--- PAGE EXTRACT ---
# Megasquirt and the stock VW intake manifold a good Throttle Body and TPS combo!



## a1maker (Aug 2, 2003)

If any of you are thinking about Megasquirt and you want to save a couple $$ check this out. 
If you want to run the stock 8V or 16V Intake Manifold, and save big dollars over buying individual TBs which performe fine at WOT but are also a big headache sometmes, you can buy an old Weber "Big Bore throttle body with the VW/Porsche 924 adapter." Important is this TB has the provision for using a TPS sensor. I picked one up from Ebay last week $80 shipped. You can see them offered quite frequently in various sizes from 57mm throttle plate up to high 60mm's. The price does vary though. Still much cheaper and easier to install than Individual TBs. 
Then also something I picked up on Ebay was a TPS or throttle position sensor from a Volvo made by Bosch for the B230f engines, again Ebay $20 shipped. 
PN# 0 280 120 325
3 517 068
This TPS fits "perfectly like a factory match" onto the Weber TB. Even the mounting bolts line perfectly up. Take a look! 
http://pg.photos.yahoo.com/ph/...=430b
If you run your Megasquirt with the factory intake manifold you won't have to worry about loss of vacuum for brakes, idle vacuum and MAP sensor issues with the Megasquirt and all that jazz. Just buy the following items and sensorevery other sensor you need just use your stock ones:
IAT - intake air temp. sensor
A fuel Rail w/FPR
Set of injectors
digifant injector cups
The Megasquirt ECU and it's accessories
Pretty easy. Megasquirt even with the stock Intake manifold will make you car much more tunable and faster than stock CIS-E plus you can get rid of that annoying rev limit at 7200RPM. I'm building two seperate engines one for natural aspiration on the DCOE carburators. One for a very big progressive shot of N2O with the Megasquirt ECU I just purchase on Ebay.

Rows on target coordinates
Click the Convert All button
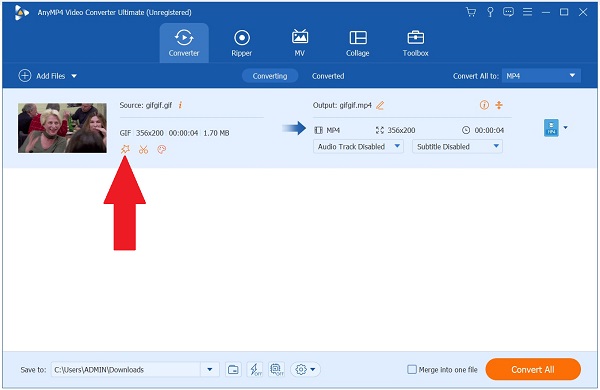pos(533,369)
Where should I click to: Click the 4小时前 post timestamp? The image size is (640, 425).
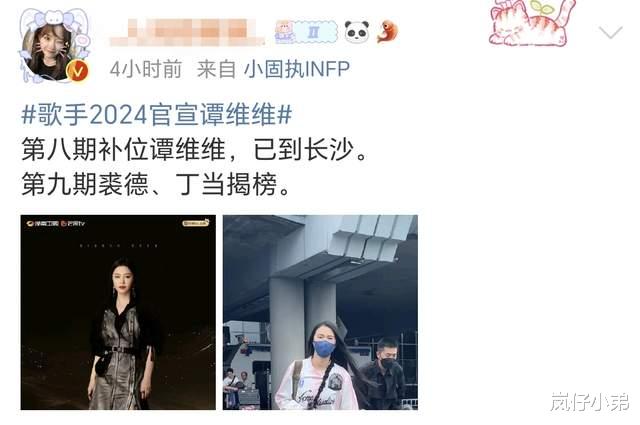click(146, 69)
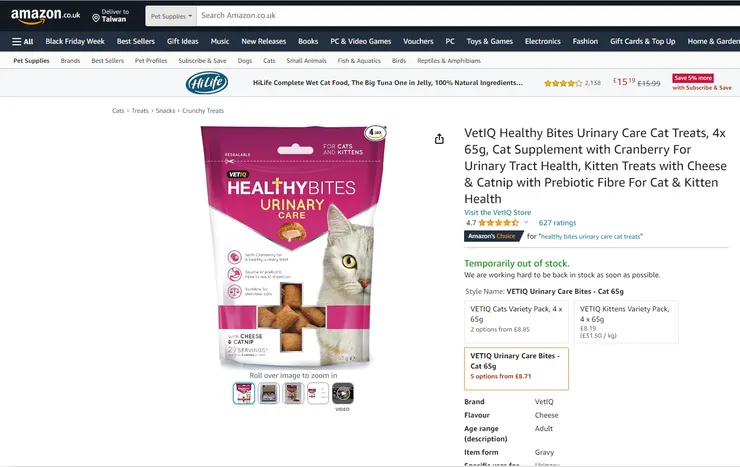Open Black Friday Week in navigation bar
740x467 pixels.
click(75, 42)
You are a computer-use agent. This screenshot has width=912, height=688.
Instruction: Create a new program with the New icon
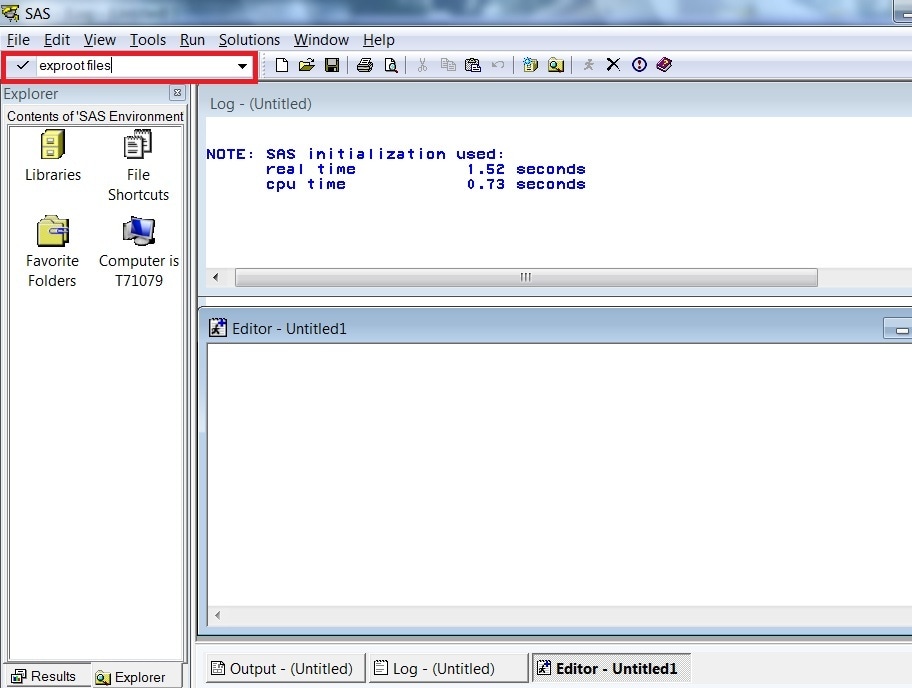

--- EXERCISE SET ---
a) According to the Megasquirt thread, how much did the poster pay on Ebay for the Weber throttle body?
b) Carry on the Megasquirt forum thread, picking up right after its final sentence.

--- TASK RESULTS ---
a) $80 shipped.

b)
Now let all of us go slaughter-up on some Hondas and other fast cars








If I missed anything or anyone else want to chime in on some go suggestions to get dubbers moving away from the dated CIS-E, Motoronic and Digifant and towards Megasquirt please post up!




_Modified by a1maker at 10:57 PM 8-10-2005_


----------



## Shaggy (Jan 20, 2000)

*Re: Megasquirt and the stock VW intake manifold a good Throttle Body and TPS combo! (a1maker)*

There's something other than WOT?















Good job


----------



## rs4-380 (Dec 12, 2000)

*Re: Megasquirt and the stock VW intake manifold a good Throttle Body and TPS combo! (a1maker)*

it's nice option but for a 16'v I'd just go with the automatic passat/g60 TB. It's facotry, has the TPS, and is almost always cheaper than what you shelled out for your setup.


----------



## a1maker (Aug 2, 2003)

*Re: Megasquirt and the stock VW intake manifold a good Throttle Body and TPS combo! (rs4-380)*

Doesn't the Passat/G60 automatic throttle body w/TPS you mentioned have a round outlet/back of the throttle body? 
The Weber "Big Bore" TB has an adapter that matches the stock "ovalish" shape of the stock 8V & 16V intake manifolds. 
Do you happen to know the Throttle Plate size of the Passat TB and/or have a picture of the back of this TB?
Thanks 
http://****************.com/smile/emthup.gif 


_Modified by a1maker at 5:41 PM 8-11-2005_


----------



## martyn_16v (Jul 16, 2004)

*Re: Megasquirt and the stock VW intake manifold a good Throttle Body and TPS combo! (a1maker)*


_Quote, originally posted by *a1maker* »_Doesn't the Passat/G60 automatic throttle body w/TPS you mentioned have a round outlet/back of the throttle body?

Nope, it's exactly the same fitment as the standard 16v twin butterfly tb, except it's got a TPS on it. As are the audi 5 cyl ones as well.


----------



## rs4-380 (Dec 12, 2000)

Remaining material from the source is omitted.